Gordon Cairns reports on a player who made transfer law history, but who now finds himself back where it all started
The career of Andy Webster to date could read as a morality tale for the modern footballer. As this year's winter transfer window closed, the centre-half was quietly released by Rangers and rejoined Hearts, a reunion which only a month previously seemed as plausible as Paul McCartney welcoming Heather Mills back with open arms. It wasn't that Webster had left Hearts that had made him persona non grata at Tynecastle, it was the manner of his going. He was the first player to invoke clause 17 of FIFA's transfer regulations which states that a player can buy himself out of a contract three years after the deal was signed, leaving Hearts with no transfer fee.
But Webster's move to Wigan Athletic in 2006, and ultimately Rangers a few months later, has had what the Hearts support consider to be a karmic effect on a promising career that stalled through injuries and loss of form – he made just two league appearances for Rangers in four years. Almost as strange as his decision to rejoin Hearts is Rangers' decision to release him from his contract. Last season, he played 31 times on loan at Dundee United, captained their Scottish Cup-winning team, was nominated for Scotland's Player of the Year and was hailed as the natural successor to the 40-year-old David Weir. This season, Webster didn't start a game for Rangers as Weir soldiers on.

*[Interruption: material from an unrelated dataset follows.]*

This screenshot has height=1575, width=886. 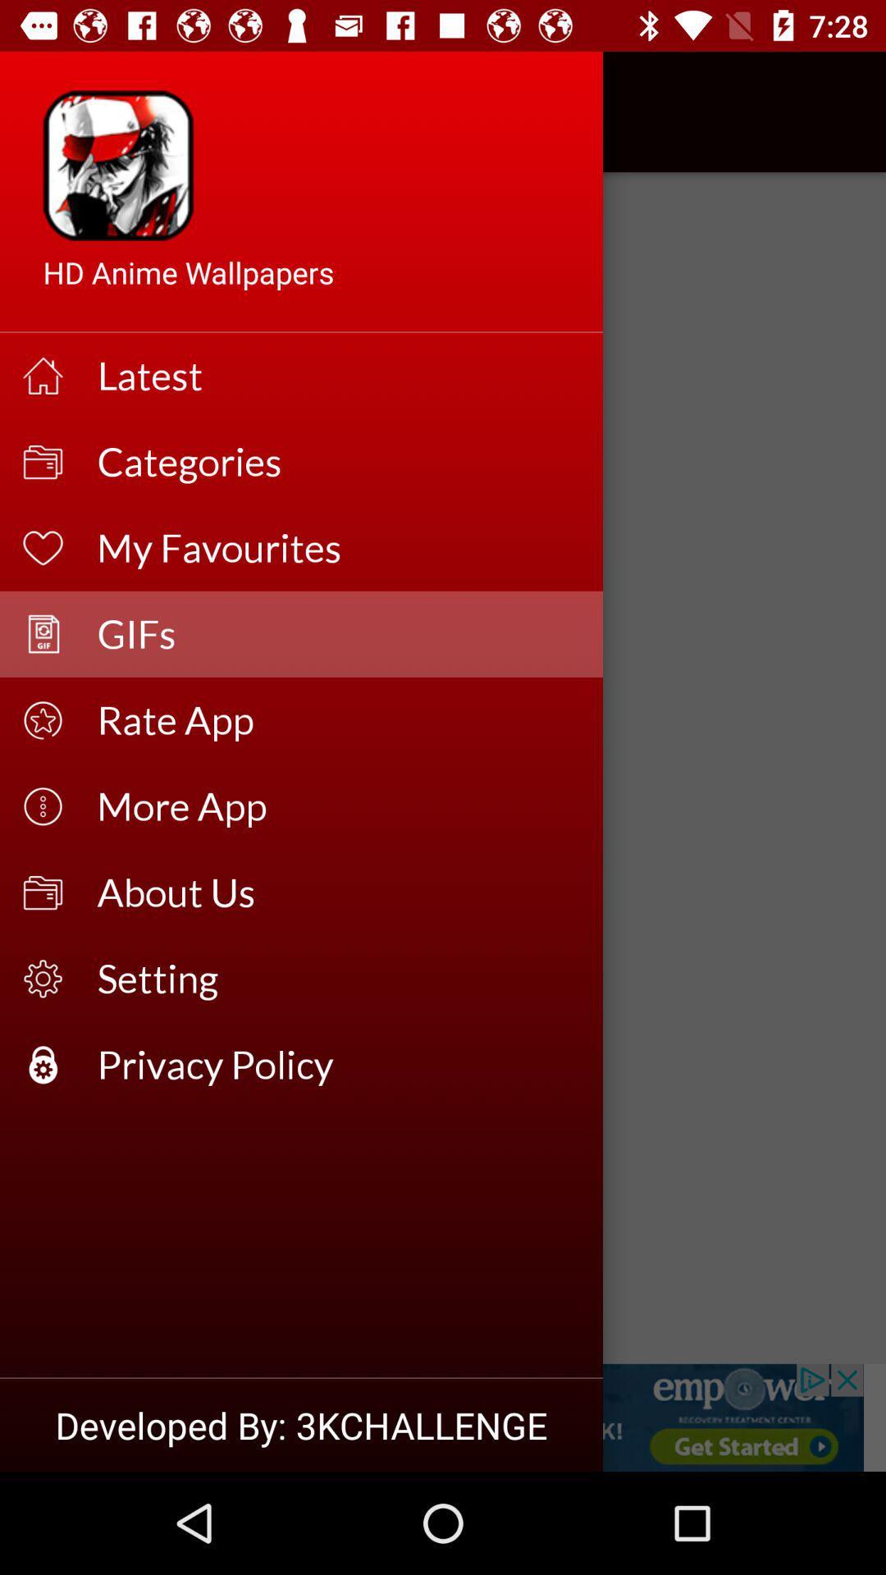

Yet Webster has immediately declared himself fit enough to play for Hearts. The Scottish football media seemed to have decided that the big boy from Dundee didn't have the mental strength to play for Rangers: he wouldn't play through niggles, he didn't like training in the cold, when Walter Smith called on him for the first team he would cry off with minor injuries.
This seems hard to believe – to walk away from a contract at the age of 23 by invoking a little known sub-clause shows a certain degree of mental strength and fortitude. But to return to the club where the supporters who don't call him a "rat" call him "Judas" are the actions of a man who can deal with pressure, especially as he had offers from other clubs. There is a more plausible and, unfortunately, all too human reason behind's Webster's decision not to turn out at Ibrox – bitterness over money.
It was ruled he should pay Hearts £625,000 in compensation, reduced to £150,000 on appeal. Webster must have assumed his new employers would pay his fine for him, after all they had just acquired an international centre-half with 22 caps on a free transfer. He was wrong. Apart from parsimony, you can understand why, as the Webster Ruling could have ended the transfer fee system. However a fine calculated on the years left on a contract, and met by the player rather than the club, would stop revolutionary thoughts going through their valuable commodities' heads.
While it is normally hard to muster sympathy for a footballer when discussing his financial terms, consider the position of Webster. Before his four years at Tynecastle, he had been a part-timer with Arbroath, truncating the length of time he would be maximising his earning potential. The moves to Wigan and Rangers were his first opportunity to earn stratospheric salaries, without the traditional ten per cent cut from a transfer fee. To have to pay perhaps six months of that salary to a former club would surely rankle, especially if you had been courted by your current employer. Obviously a refusal to play may seem self-sabotaging, but apparently Webster was hoping for a pay-off to terminate his contract early at the end of the summer. When it became clear no lump sum was forthcoming, he jumped ship at the start of this year.
Hearts fans are understandably torn. It is either the return of a player whose selfish acts robbed the club of a transfer fee or of a top-class defender entering what should be the prime years of his career. In his performances so far, Webster has received very little booing, so perhaps the pragmatists are in the majority. Another positive for Hearts is that this move was instigated by manager Jim Jefferies rather than chairman Vladimir Romanov, who previously has had undue influence on team selection and transfer policy.
The next ironic twist of Webster's career will be if the addition of a powerful centre-half allows Hearts to overhaul a faltering Rangers side and gain second place in the SPL, causing further financial hardship for the penny-pinchers of Ibrox.